If awards were given to nature’s greatest masterpieces, coral reefs would surely be a prizewinner. These ecosystems display a staggering degree of biodiversity: they are home to more than 93,000 recorded species, or 33% of all marine species—species whose variety of forms and colours is unequalled anywhere on the planet. And yet the area covered by coral reefs represents only 0.02% of the surface area of the world’s oceans.
Corals are extremely fragile organisms. The product of a complex relation between single-cell algae and colonies of small fixed organisms known as polyps, they are vulnerable to the slightest changes in their environment. Human coastal populations are getting ever bigger, and the quantity of waste products (domestic, agricultural, and industrial) ending up in the sea is rapidly increasing. The ocean, too, is becoming warmer, and also more acid as a consequence of our CO2 emissions, threatening the growth of coral. And, finally, coral reefs—mainly situated in developing countries—are coming under increasing pressure from fishing, particularly illegal and destructive practices that include the use of explosives and cyanide poisoning. What’s more, there is nothing marginal about these practices: they are said to be affecting 80% of all corals, and more than 1,000 tons of cyanide has been used in the Philippines alone.
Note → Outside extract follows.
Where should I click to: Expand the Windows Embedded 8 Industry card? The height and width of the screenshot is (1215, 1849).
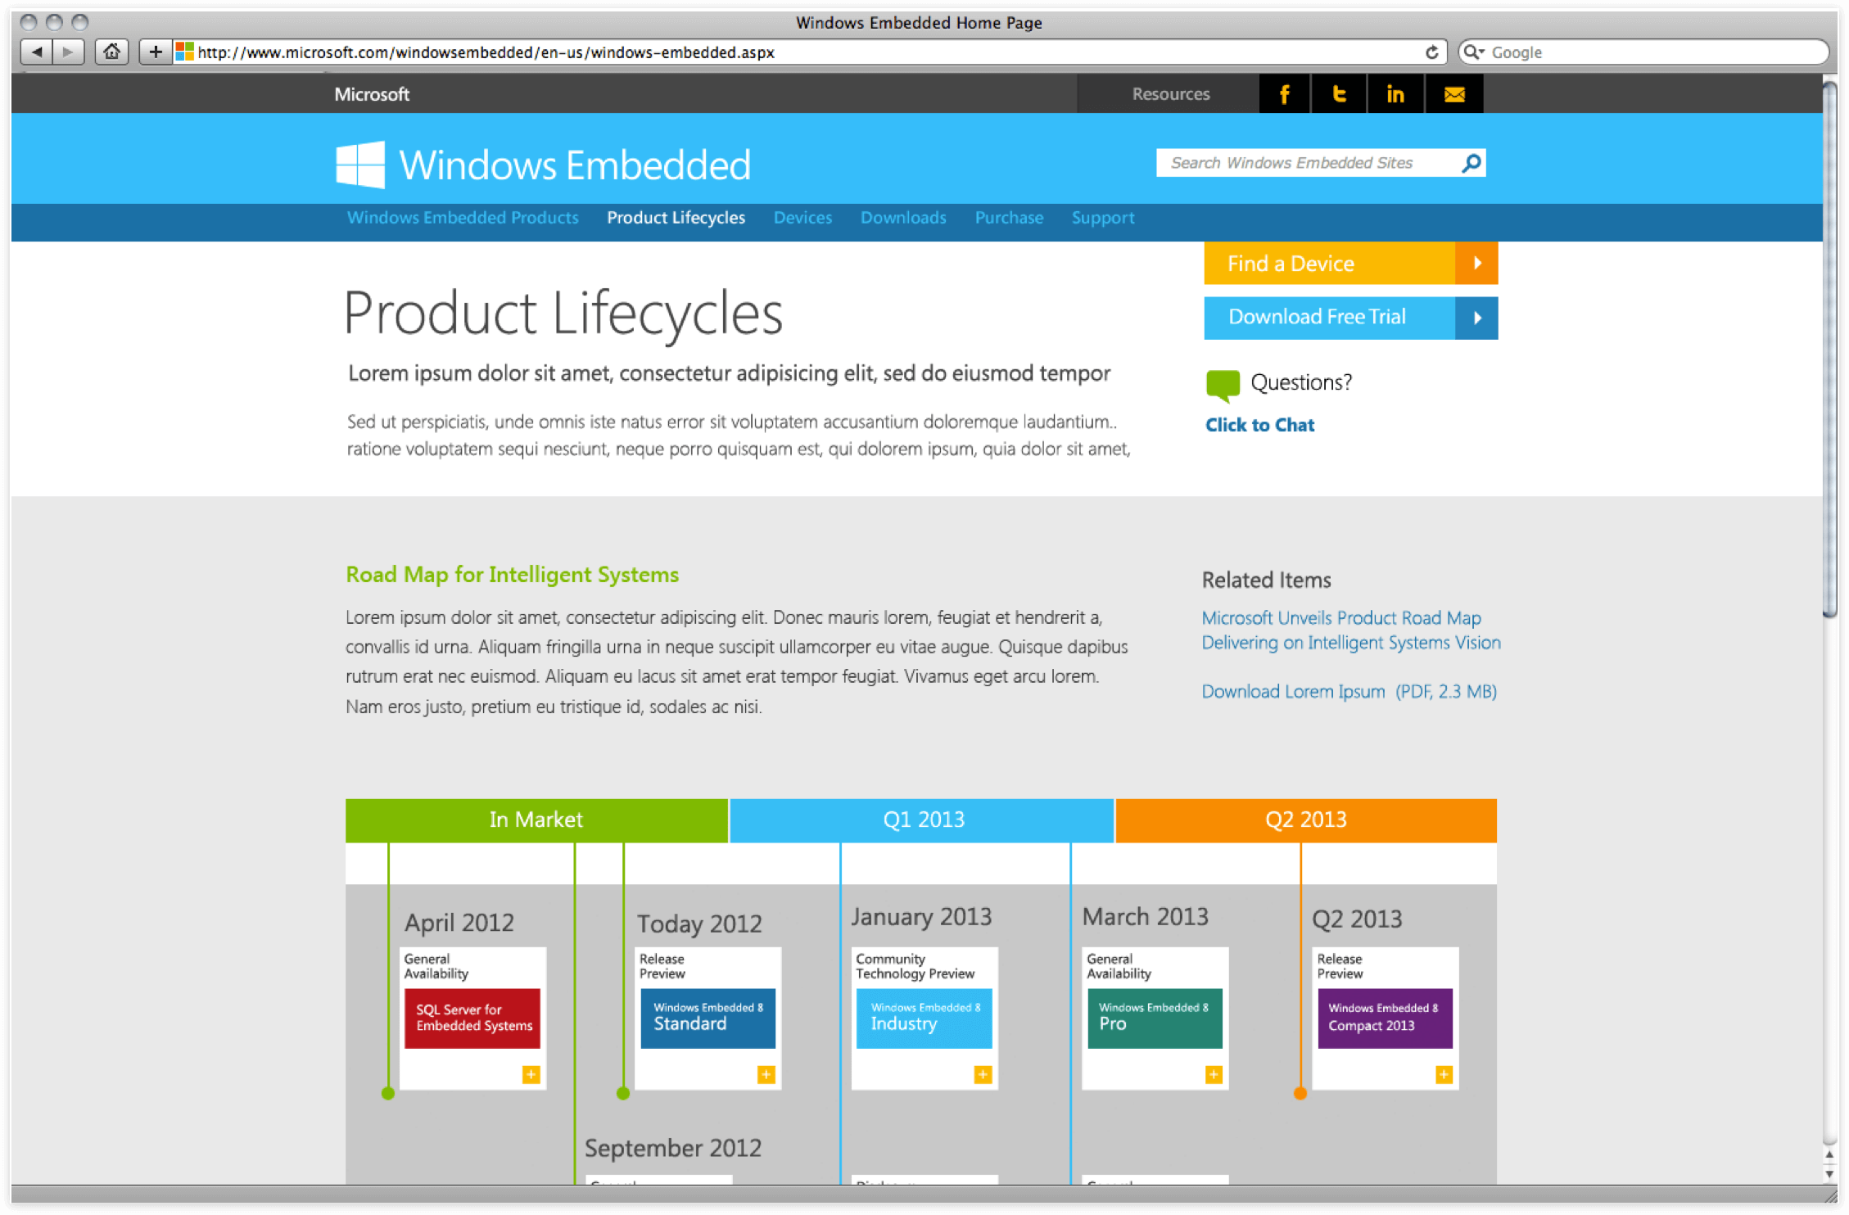click(983, 1074)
The result is that 27% of all coral reefs have vanished and another 30% are at risk. And yet these marine ecosystems are valuable to mankind in a number of ways. Their potential as a food source is enormous: a single square mile of coral, if well managed, can produce an estimated 375 tons of fish a year. Coral reefs are also a major tourist attraction: Australia’s Great Barrier Reef generates 1 billion dollars of income a year. And coral reefs protect our shores from costly damage wreaked by storms and hurricanes.
All of this more than justifies the protective measures required to save coral reefs, including—as a matter of urgency—the construction of filtering plants, changes to farming methods in coastal regions, and the regulation of fishing and tourism. Corals are adapted to stable tropical conditions and are highly sensitive to changes in temperature: steps to halt global warming are therefore another urgent priority.